Because PCLM is an incurable disease, we used only palliative treatment modalities. EBRT of the primary tumor was combined with chemotherapy. In a recent study, Hazard et al.35
found that radiation therapy was associated with improved survival compared with cancer-directed surgery without radiation in 1267 patients with pancreatic adenocarcinoma. HIFU ablation is a noninvasive treatment modality for localized tumors. An ultrasound beam can be focused as it passes through soft tissue, which enables the use of an external ultrasound energy source to induce thermal ablation of a tumor at a depth through the intact skin.36
Unfortunately, we did not find a significant difference in survival between patients treated with EBRT and HIFU, which might be partly due to our small sample population. They should be studied in randomized controlled trials.
It is noteworthy that CHM was determined an important prognostic factor in our analysis. Fu et al.37
previously reported that the QYHJ decoction can inhibit pancreatic cancer cells from proliferating, as well as reverse multidrug resistance expression, when administered in combination with gemcitabine, thereby inhibiting tumor growth both in vitro and in vivo. In our study, we calculated a median survival of 5.4 months and 1-year survival rate of 21.9% for the CHM group, compared with a median survival of 3.9 months and 1-year survival rate of 4.8% for the non-CHM group (P
< .001) ().
In this study, the number of treatment approaches used was found to remarkably affect overall survival during the follow-up period. For instance, patients who were treated 3 or more approaches (including chemotherapy, EBRT, CHM, and HIFU) had a longer median survival time than patients treated with 2 or only 1 approach (median survival: 6.0 vs. 4.5 vs. 2.7 months) (P < .001;). Patients in the ≥3-treatment group had a 1-year survival rate of 26% compared with 10% for those in the 2-treatment group and 4% for those in the 1-treatment group. These findings are of particular interest and are worth of further study.

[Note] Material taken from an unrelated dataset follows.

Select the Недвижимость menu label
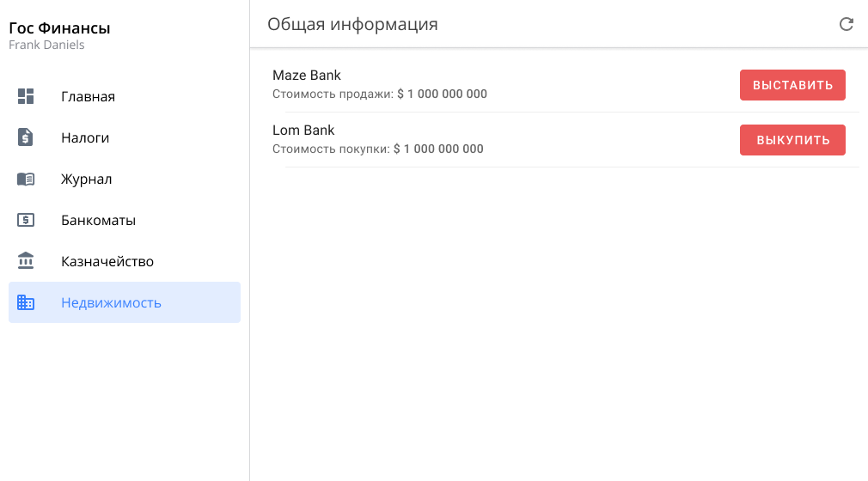 pos(111,302)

Certainly, there are several limitations to the present study. Although the clinical data were prospectively collected, the study and analysis are retrospective and therefore subject to an inherent selection bias. The patients with TACE had larger primary tumors and a greater number of hepatic lesions than the medically or surgically treated patients. This is likely because our therapeutic model calls for palliative management and usually recommends TACE for patients with unresectable PCLM. Moreover, CHM is a common complementary therapy in our department, but the course of treatment is always individualized to the patient determined by a given doctor because procedural norms have not yet to be established. Owing to the few and restricted formal protocols available at our institutions, some therapeutic schedules were individualized on an ad hoc basis. Therefore, caution is warranted when interpreting these results; a randomized controlled trial of multimodality treatments using these specific techniques is currently warranted.

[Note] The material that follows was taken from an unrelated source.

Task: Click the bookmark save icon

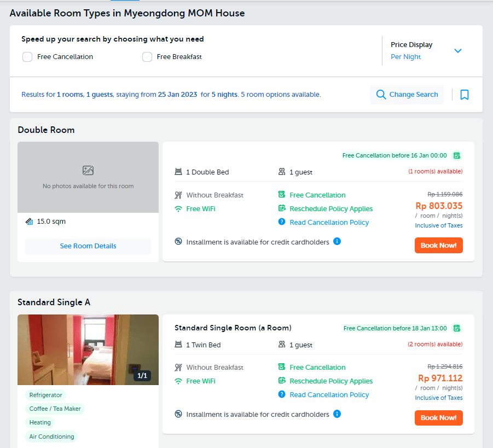Action: (464, 95)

In conclusion, to our knowledge, this is the first large study concerning the prognostic factors of patients with PCLM receiving multimodality treatment. KPS, weight loss, ascites and elevated CA19-9 at diagnosis were independent factors indicating a poor prognosis. Chemotherapy and CHM were found to be protective factors. Overall, we conclude that multimodality treatment is well tolerated and may be effective in prolonging the survival of patients with PCLM.